In the last few days, I began to wonder if my listening skills were improving. I decided to test them out during brain biofeedback this week, specifically during the tDCS portion.

I had talked to Dr. Lynda Thompson and had (re-)learnt that Wernicke’s Area is involved in integration of language, in understanding what you read and hear so that you know what you want to say and can link that to what you heard. If you can hear and understand better, then it’s easier to know what you want to say and more obvious to you how to link your part of the conversation to theirs. (The expression of that is done by Broca’s Area in the frontal lobes, so that has to work too to actually speak.)

In addition, I have a great deal of trouble understanding the other in a conversation when they cover up their face, especially their mouth, because they’re hiding the non-verbal part of language. I must rely on the gestural, prosody, and and facial expressions parts of language much more than pre-brain injury because my ability to understand spoken words is so lousy. I also unconsciously lip read, which helps me focus and so sink into the conversation better.

By talking during the tDCS, I’m using conversational networks, the ones involved in spoken communication, and so the tDCS stimulates them. And that’s probably why the first time I conversed with my trainer during tDCS (instead of reading during it), I didn’t have to “warm up” later that day to a group conversation. That usually entails listening for awhile then pulling hard out of my blank mind what I want say. For once though, on that day, I was able to plunge right into the conversation — I heard and generated related thoughts in real time — rather like a normal person.

So I thought if Wernicke’s Area is about hearing, then if I tried to actively listen, maybe that would help repair my listening skills.

I decided I needed to face my trainer fully during our conversation to pick up on all that non-verbal language. I didn’t expect the rather powerful connection that created and found it a bit overwhelming. Also, at first, it was effort-full to say the least. The problem I finally realized was that I was putting my focus on listening itself instead of on the content of what my trainer was saying. Focussing on content instead of on the act of listening makes listening easier. But that means you also have to have some modicum of curiosity — no curiosity equals lots and lots of effort to stay connected. Little curiosity and bad focus post-brain injury means listening ability sucks majorly. So you need to have your attention and curiosity treated to some extent before trying to listen. Mine have been.

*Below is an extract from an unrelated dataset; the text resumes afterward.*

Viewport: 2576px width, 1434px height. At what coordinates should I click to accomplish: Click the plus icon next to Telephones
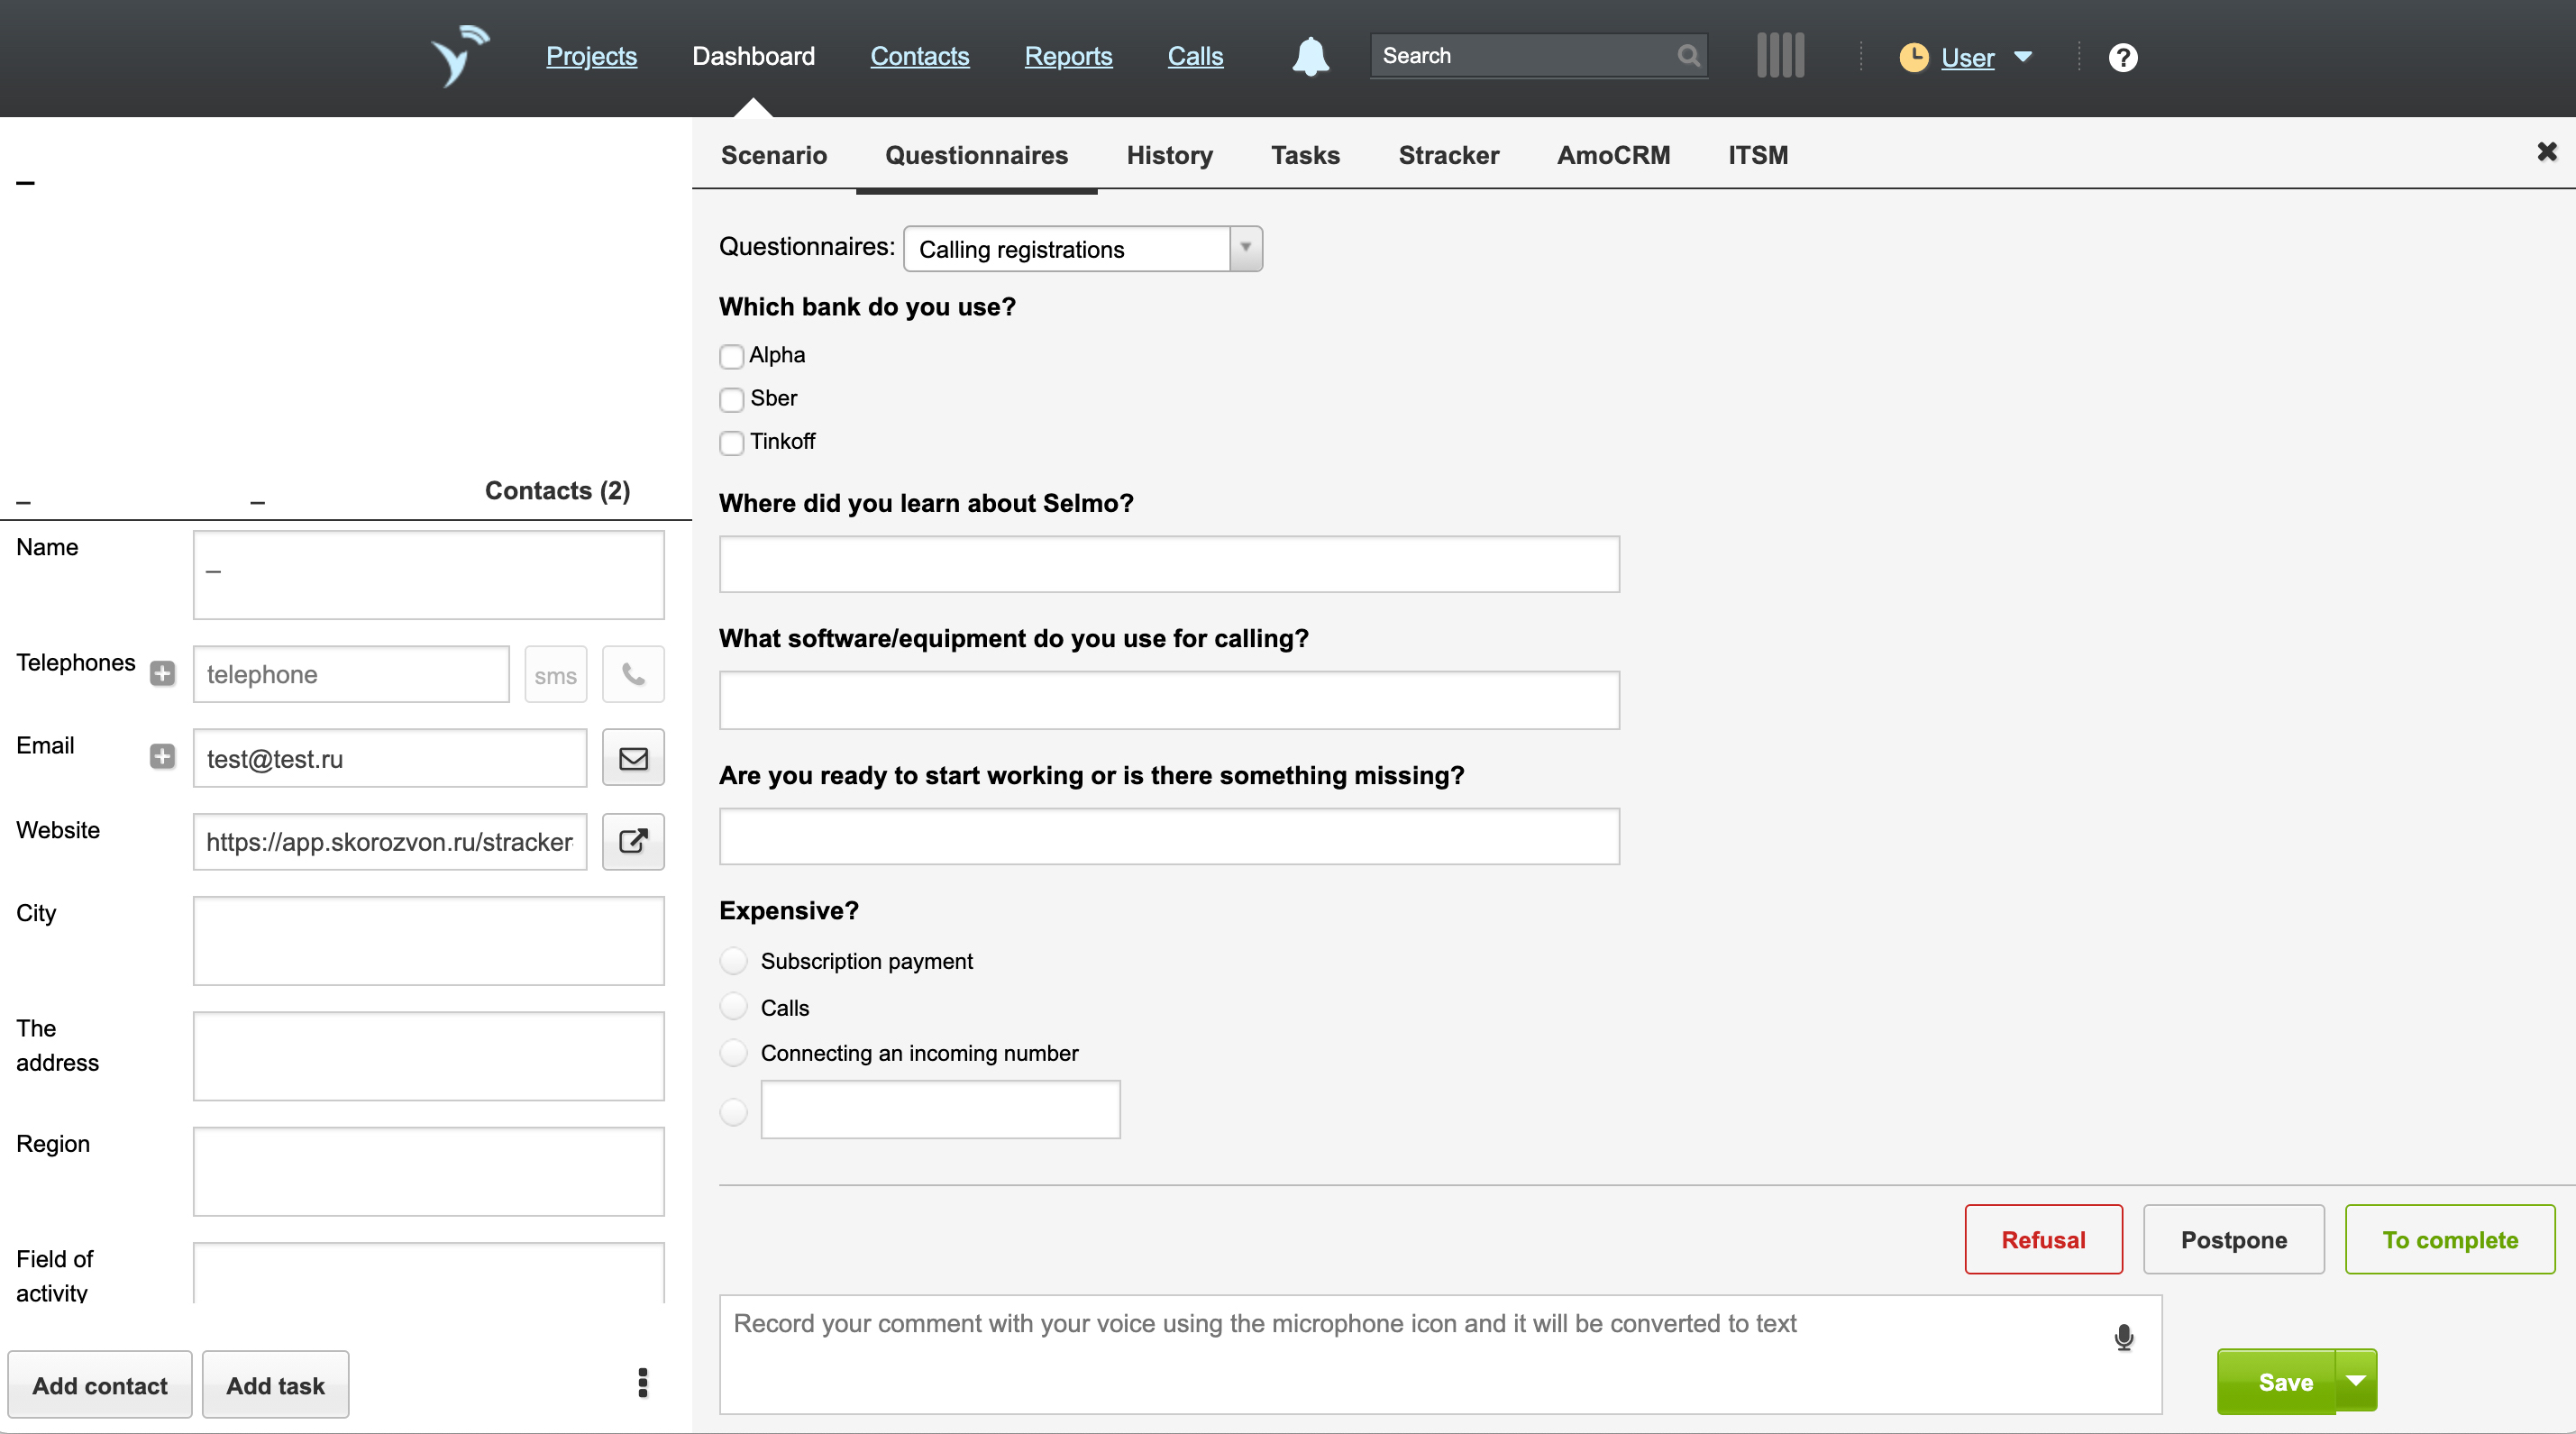162,674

Anyway, I relaxed into the conversation, remembering to listen more than talk, trying to also recall my old listening skills which included relating to what the other is saying. That felt effort-full too! But I guess it’s like riding a bike again. If you focus too much on the act of riding, you’ll fall off. When you focus on where you want to go, you’re a bit wobbly at first, but eventually muscle memory kicks in and after a little practice (or maybe a lot with respect to cognitive skills) it comes back.